## TASK INSTRUCTIONS
Starting at the line with "Screen dimensions: 612x508", retype each line exactly up to and including the final line of the records below.

Records excerpted from a collection
※

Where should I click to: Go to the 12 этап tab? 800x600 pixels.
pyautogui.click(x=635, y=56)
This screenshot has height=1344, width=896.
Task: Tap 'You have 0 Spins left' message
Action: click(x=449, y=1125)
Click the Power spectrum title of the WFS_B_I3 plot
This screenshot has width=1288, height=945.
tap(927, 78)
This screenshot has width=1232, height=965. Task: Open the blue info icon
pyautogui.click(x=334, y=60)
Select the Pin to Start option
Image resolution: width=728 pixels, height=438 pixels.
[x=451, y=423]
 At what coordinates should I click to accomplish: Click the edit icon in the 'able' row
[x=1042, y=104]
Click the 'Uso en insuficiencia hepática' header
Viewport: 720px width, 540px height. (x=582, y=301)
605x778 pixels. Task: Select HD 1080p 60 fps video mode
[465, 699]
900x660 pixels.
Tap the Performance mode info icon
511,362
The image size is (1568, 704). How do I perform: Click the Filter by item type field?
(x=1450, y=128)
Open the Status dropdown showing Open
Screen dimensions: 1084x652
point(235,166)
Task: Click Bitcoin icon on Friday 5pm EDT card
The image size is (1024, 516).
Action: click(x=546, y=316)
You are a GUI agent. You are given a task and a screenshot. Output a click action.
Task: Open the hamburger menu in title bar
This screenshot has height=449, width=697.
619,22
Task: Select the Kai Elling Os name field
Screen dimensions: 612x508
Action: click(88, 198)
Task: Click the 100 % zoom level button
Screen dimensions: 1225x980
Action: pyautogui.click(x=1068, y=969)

※

## RESULT OF THIS TASK
Screen dimensions: 612x508
Action: click(88, 198)
Task: Click the 100 % zoom level button
Screen dimensions: 1225x980
Action: pyautogui.click(x=1068, y=969)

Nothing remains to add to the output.